The other caveat issued to prospective Berkshire shareholders is actuarial, not financial. Buffett is 79, and his inevitable departure one day gives the laudatory remarks about him a more ominous ring. When Schwartz calls Berkshire “a unique company run by a unique individual,” it raises questions about how it will fare when someone who is not one of a kind takes over.

Whatever misgivings they may have about Berkshire, these investors consider it an excellent holding, as long as there are plenty of other assets to go with it. “What I would tell most clients is that they need other pieces of broad exposure,” Graziadei, of TIAA-CREF, advised. With Berkshire’s heavy concentration in large American companies, he would focus on complementary asset classes, such as bonds of different types; international stocks, including emerging markets for risk-tolerant investors; and possibly real estate. Washkowiak made similar suggestions, and he would also allocate capital to small and medium-sized companies.

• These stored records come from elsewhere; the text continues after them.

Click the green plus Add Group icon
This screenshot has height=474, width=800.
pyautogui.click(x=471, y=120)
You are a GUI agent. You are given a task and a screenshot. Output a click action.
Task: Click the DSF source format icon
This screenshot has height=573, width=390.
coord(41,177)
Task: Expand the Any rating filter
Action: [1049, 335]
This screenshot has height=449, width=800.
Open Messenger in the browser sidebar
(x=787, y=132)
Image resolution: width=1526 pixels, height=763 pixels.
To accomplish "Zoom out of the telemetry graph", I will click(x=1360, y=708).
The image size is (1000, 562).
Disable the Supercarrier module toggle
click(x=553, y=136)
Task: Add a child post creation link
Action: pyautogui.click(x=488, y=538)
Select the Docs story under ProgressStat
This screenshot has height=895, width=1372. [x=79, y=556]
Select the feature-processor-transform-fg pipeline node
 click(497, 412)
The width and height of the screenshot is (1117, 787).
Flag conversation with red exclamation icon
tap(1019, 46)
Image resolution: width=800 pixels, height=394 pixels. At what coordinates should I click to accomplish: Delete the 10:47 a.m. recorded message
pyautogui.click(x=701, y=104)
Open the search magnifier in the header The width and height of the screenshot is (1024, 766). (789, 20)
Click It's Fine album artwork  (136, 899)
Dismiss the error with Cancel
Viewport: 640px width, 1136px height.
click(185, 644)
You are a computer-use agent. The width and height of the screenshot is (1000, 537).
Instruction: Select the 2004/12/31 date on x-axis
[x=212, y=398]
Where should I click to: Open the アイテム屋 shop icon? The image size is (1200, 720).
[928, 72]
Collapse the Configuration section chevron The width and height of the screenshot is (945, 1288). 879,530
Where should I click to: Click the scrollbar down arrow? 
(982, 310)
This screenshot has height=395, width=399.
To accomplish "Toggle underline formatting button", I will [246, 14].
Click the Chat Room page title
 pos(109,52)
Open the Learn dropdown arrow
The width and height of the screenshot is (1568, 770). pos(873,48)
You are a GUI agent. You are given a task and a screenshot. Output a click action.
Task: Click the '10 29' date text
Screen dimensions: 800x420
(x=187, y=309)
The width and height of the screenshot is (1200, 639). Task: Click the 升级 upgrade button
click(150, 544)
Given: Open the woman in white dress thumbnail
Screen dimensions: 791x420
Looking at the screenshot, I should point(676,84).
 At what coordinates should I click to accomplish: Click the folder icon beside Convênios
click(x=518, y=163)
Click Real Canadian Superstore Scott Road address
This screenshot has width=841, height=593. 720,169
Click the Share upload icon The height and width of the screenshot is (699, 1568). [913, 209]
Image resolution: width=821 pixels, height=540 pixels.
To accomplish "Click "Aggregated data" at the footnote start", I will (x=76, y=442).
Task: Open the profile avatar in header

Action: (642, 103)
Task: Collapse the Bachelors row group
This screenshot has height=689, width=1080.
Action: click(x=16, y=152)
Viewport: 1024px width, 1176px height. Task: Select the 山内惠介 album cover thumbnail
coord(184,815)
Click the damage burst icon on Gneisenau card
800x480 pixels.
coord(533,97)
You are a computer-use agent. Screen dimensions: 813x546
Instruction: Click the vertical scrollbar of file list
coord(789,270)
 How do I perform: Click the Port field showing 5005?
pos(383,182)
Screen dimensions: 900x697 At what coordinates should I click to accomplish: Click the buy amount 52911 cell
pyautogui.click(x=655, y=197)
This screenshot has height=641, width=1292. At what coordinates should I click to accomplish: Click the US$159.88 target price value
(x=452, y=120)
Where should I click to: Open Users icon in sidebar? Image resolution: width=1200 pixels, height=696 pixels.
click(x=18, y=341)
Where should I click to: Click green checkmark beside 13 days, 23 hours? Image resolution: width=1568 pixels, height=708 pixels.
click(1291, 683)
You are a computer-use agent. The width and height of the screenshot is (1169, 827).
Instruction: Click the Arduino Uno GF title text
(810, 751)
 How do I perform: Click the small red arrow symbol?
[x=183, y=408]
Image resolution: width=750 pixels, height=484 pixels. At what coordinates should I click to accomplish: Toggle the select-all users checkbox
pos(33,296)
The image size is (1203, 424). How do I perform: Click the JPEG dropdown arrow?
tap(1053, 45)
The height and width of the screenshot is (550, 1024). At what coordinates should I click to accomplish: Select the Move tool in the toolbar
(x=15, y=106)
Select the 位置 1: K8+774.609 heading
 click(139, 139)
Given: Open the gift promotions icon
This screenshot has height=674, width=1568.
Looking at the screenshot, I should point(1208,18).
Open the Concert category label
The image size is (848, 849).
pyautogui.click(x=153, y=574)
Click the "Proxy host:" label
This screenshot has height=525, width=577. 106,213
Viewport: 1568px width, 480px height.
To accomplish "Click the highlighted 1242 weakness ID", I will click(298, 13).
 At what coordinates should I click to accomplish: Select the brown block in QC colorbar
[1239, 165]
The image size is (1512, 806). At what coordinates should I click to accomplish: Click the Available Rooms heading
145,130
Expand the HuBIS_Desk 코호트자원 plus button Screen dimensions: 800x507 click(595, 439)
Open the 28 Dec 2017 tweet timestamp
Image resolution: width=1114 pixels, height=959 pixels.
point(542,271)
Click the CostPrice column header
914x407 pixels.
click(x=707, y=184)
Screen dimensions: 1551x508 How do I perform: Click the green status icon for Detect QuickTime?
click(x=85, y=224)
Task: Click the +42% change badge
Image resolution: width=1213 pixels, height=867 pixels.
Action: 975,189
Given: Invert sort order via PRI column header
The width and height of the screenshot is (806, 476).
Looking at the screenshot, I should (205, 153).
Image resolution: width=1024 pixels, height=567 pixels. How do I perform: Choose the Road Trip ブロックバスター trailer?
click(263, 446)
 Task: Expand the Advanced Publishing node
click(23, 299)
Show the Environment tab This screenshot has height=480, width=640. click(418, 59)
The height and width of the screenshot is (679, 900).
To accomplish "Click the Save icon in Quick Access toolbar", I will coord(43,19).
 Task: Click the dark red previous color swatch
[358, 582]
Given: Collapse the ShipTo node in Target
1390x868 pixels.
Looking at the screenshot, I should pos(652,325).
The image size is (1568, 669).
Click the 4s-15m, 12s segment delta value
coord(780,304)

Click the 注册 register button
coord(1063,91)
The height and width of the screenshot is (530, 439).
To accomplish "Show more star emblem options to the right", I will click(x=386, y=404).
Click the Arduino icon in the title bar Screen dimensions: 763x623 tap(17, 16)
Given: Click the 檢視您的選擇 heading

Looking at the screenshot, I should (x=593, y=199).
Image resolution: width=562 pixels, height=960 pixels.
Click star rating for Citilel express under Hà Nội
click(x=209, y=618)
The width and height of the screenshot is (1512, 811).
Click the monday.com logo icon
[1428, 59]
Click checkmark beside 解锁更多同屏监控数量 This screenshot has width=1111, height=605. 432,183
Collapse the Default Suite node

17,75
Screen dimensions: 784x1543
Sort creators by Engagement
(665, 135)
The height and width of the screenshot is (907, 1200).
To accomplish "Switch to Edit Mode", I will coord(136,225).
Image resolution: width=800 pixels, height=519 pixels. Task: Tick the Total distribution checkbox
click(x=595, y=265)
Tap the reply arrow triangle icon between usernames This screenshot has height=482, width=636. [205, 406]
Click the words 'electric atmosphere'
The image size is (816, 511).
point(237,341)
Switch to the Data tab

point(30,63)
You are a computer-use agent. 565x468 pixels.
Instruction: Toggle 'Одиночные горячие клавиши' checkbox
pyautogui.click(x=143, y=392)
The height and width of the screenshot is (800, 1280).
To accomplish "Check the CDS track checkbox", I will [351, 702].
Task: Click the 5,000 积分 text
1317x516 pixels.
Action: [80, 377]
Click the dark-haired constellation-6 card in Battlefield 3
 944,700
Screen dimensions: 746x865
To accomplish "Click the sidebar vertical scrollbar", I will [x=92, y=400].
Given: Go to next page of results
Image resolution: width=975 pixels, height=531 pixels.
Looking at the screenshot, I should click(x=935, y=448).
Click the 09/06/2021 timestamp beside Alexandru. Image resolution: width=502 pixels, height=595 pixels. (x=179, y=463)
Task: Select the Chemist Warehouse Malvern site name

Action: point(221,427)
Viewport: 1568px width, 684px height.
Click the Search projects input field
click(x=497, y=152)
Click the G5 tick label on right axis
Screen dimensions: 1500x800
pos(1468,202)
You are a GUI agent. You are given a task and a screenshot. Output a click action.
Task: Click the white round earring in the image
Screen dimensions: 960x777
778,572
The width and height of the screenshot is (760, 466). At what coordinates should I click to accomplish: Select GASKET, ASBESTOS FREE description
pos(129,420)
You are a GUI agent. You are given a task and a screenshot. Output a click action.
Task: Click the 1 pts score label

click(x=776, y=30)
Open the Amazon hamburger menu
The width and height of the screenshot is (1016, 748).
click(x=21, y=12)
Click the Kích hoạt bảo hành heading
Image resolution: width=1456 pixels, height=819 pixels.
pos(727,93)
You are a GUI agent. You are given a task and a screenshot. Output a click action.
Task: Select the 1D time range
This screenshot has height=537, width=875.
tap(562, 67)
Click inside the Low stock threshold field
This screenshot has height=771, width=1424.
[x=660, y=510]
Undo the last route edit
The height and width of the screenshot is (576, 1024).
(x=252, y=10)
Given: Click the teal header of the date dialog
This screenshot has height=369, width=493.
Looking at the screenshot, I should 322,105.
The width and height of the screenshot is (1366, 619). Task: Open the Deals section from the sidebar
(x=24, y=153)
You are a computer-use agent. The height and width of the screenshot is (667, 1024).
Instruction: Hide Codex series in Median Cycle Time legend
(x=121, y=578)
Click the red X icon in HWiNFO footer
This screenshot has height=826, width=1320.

When assessing Berkshire’s place in a portfolio and the right price to pay for the stock, investors would do well to give it the same scrutiny as Buffett does with his prospective investments, Graziadei said.

“You must be committed to truly understanding this company inside and out,” he said, “and developing the expertise to make a judgment call and buy when you think it’s undervalued.”